The baseline of the total research is the PRS result, getting AUC of 0.63

myplot

GNN Model

For the convenience of the project i select spectral as the GNN package, building the model as

  • Input
  • 64 - Channels GNN
  • 64 - Channels GNN
  • Readout Layer
  • Dense
  • Dense

The training result goes as

trainACC

trainLOSS

The optimal model goes as follows

optimalACC

optimalLOSS

GNN explainer

According to the GNN explainer, i can retrieve the essential data contributing to the prediction task. Taking different threshold on the sub graph, i can find some thing interesting.

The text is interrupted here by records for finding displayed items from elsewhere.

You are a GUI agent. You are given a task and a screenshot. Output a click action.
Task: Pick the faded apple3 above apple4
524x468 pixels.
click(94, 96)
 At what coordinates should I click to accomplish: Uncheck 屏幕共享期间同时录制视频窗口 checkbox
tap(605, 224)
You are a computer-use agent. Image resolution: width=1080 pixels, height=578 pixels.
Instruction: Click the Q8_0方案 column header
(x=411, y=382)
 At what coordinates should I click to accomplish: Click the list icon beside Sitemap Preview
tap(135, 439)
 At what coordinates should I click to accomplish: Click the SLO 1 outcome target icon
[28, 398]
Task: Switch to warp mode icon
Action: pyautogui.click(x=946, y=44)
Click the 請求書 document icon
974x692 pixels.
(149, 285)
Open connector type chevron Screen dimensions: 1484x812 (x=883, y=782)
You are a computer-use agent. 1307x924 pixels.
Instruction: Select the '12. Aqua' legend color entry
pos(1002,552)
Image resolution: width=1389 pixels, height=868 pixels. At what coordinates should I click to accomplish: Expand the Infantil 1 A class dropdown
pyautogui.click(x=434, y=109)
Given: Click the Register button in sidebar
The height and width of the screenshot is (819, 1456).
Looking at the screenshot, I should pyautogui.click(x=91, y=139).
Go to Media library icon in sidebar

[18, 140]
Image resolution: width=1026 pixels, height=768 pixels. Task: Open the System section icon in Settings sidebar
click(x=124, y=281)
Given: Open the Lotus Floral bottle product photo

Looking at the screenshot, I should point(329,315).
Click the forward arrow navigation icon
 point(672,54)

For instance, for Case 4496347 in UKB, i got subgraph as springSub35

The SNP has the feature as

RSID FREQ Effect P
rs10912775 0.2448 -0.0325 4.041E-07
rs332797 0.2496 -0.0313 8.768E-07
rs12065527 0.2475 -0.0328 5.929E-07
rs4652425 0.2452 -0.0327 3.37E-07
rs112519723 0.2474 -0.031 1.217E-06
rs2568096 0.2498 -0.0309 1.228E-06
rs10912776 0.2448 -0.0325 4.051E-07
rs12084948 0.2464 -0.0327 3.115E-07

Relaxing the threshold, we can get springSub345

There will be more SNPs found contributing to the prediction. Nevertheless, the detailed meaning of this graph remains unknown and awaits later interception.